Implementation:Scikit learn Scikit learn KMeans
| Knowledge Sources | |
|---|---|
| Domains | Clustering, Centroid-Based Clustering |
| Last Updated | 2026-02-08 15:00 GMT |
Overview
Concrete tool for performing K-Means clustering provided by scikit-learn.
Description
KMeans is one of the most widely used clustering algorithms. It partitions n samples into k clusters by iteratively assigning each sample to the nearest cluster center and recomputing cluster centers as the mean of assigned samples. The implementation supports both Lloyd's and Elkan's algorithms and provides smart initialization via k-means++ for faster convergence. It inherits from _BaseKMeans and also implements the TransformerMixin interface for transforming data to cluster-distance space.
Usage
Use KMeans when you need a fast, general-purpose clustering algorithm with a known number of clusters. It works best when clusters are roughly spherical and of similar size. It is commonly used as a baseline clustering method and scales well to large datasets. For very large datasets, consider MiniBatchKMeans instead.
Code Reference
Source Location
- Repository: scikit-learn
- File: sklearn/cluster/_kmeans.py
Signature
class KMeans(_BaseKMeans):
def __init__(
self,
n_clusters=8,
*,
init="k-means++",
n_init="auto",
max_iter=300,
tol=1e-4,
verbose=0,
random_state=None,
copy_x=True,
algorithm="lloyd",
):
Import
from sklearn.cluster import KMeans
I/O Contract
Inputs
| Name | Type | Required | Description |
|---|---|---|---|
| n_clusters | int | No | Number of clusters to form and centroids to generate. Default is 8. |
| init | str, callable, or array-like | No | Initialization method: "k-means++", "random", array of shape (n_clusters, n_features), or callable. Default is "k-means++". |
| n_init | "auto" or int | No | Number of times k-means is run with different seeds; best result is kept. Default is "auto". |
| max_iter | int | No | Maximum iterations per single run. Default is 300. |
| tol | float | No | Relative tolerance for convergence based on Frobenius norm of center changes. Default is 1e-4. |
| verbose | int | No | Verbosity mode. Default is 0. |
| random_state | int or RandomState | No | Random state for centroid initialization. Default is None. |
| copy_x | bool | No | Whether to copy input data before centering.
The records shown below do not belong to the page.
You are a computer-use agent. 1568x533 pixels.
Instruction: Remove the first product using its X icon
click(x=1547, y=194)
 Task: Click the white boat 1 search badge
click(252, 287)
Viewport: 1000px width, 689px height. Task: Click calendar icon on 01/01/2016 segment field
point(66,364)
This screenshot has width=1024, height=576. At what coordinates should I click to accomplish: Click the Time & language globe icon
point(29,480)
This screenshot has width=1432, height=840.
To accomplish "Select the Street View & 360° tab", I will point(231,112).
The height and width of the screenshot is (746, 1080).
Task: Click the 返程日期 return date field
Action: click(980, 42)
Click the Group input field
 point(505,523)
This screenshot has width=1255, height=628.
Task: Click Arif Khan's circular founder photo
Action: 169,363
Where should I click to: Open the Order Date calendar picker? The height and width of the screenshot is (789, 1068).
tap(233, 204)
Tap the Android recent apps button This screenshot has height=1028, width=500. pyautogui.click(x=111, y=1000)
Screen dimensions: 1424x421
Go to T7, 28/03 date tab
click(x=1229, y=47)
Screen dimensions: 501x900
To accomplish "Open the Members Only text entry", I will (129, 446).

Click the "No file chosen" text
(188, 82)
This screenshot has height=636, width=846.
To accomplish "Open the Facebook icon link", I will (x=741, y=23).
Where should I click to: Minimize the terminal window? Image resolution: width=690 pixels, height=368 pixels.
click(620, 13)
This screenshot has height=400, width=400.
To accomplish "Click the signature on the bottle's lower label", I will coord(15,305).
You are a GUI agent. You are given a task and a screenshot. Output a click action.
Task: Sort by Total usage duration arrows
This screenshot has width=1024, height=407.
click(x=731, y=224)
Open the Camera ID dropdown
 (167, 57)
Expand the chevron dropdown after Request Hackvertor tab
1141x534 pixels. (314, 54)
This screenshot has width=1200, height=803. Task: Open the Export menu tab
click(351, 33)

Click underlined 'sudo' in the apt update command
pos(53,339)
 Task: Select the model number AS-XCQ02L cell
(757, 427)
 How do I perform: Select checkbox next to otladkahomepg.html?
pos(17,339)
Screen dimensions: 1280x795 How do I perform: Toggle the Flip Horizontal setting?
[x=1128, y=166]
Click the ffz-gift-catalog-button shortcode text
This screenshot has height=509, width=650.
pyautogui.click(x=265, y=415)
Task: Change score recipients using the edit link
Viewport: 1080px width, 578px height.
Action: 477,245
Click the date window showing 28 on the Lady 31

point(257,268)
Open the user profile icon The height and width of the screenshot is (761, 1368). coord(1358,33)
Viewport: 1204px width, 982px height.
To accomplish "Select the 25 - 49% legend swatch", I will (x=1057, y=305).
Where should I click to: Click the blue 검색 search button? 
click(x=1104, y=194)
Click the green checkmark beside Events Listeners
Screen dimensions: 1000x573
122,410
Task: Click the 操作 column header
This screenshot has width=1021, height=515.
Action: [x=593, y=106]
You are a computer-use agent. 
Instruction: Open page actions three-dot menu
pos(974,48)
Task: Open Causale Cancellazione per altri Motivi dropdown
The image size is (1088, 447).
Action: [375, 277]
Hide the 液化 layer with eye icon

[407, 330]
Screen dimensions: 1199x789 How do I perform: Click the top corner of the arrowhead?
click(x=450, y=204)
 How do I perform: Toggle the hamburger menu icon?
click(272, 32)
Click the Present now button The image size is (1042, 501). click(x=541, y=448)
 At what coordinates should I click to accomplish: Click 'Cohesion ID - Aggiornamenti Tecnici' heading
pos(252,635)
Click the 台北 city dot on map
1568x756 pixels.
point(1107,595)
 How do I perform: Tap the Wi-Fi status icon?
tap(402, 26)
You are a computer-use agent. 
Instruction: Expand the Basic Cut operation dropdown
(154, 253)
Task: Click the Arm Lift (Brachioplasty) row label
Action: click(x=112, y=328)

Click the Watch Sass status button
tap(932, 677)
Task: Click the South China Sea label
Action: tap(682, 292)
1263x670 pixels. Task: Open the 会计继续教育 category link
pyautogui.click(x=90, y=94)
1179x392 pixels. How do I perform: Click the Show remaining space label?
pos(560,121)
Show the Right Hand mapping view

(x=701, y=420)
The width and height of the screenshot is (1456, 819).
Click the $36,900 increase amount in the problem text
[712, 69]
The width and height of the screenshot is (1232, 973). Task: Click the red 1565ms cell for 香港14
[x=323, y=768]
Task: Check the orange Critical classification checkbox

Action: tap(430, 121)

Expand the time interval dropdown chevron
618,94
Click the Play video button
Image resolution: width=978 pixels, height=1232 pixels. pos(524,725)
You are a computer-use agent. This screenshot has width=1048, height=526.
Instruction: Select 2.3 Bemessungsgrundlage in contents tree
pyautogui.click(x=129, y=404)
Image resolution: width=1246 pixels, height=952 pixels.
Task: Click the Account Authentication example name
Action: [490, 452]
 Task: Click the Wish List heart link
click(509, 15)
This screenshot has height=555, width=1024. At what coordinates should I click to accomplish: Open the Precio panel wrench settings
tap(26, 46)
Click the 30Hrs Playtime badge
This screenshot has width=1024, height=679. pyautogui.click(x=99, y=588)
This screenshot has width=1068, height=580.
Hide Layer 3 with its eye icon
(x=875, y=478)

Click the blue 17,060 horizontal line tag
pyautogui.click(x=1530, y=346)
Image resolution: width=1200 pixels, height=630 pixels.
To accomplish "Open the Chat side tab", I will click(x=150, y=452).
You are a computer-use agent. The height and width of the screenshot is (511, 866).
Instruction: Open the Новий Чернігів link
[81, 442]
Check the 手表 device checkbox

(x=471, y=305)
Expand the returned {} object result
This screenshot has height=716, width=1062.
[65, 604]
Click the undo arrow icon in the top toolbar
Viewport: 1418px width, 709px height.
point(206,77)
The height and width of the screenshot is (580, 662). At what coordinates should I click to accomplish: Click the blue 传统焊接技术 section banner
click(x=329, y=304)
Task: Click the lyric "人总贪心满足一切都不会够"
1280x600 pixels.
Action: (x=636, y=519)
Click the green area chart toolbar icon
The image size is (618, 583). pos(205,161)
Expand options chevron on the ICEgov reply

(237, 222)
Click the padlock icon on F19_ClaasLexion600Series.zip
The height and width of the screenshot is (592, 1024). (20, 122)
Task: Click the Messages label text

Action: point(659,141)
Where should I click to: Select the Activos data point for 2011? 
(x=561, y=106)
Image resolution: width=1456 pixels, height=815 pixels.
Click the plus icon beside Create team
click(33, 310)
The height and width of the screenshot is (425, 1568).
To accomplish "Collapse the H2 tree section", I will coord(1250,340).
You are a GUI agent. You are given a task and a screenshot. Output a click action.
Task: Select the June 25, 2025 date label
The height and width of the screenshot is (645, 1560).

Default is True. |
| algorithm | str | No | K-Means algorithm to use: "lloyd" or "elkan". Default is "lloyd". |
Outputs
| Name | Type | Description |
|---|---|---|
| cluster_centers_ | ndarray of shape (n_clusters, n_features) | Coordinates of cluster centers. |
| labels_ | ndarray of shape (n_samples,) | Label of each sample (index of closest center). |
| inertia_ | float | Sum of squared distances of samples to their closest cluster center. |
| n_iter_ | int | Number of iterations run. |
| n_features_in_ | int | Number of features seen during fit. |
Usage Examples
Basic Usage
from sklearn.cluster import KMeans
import numpy as np
X = np.array([[1, 2], [1, 4], [1, 0],
[10, 2], [10, 4], [10, 0]])
kmeans = KMeans(n_clusters=2, random_state=0, n_init="auto").fit(X)
print(kmeans.labels_)
print(kmeans.cluster_centers_)
print(kmeans.predict([[0, 0], [12, 3]]))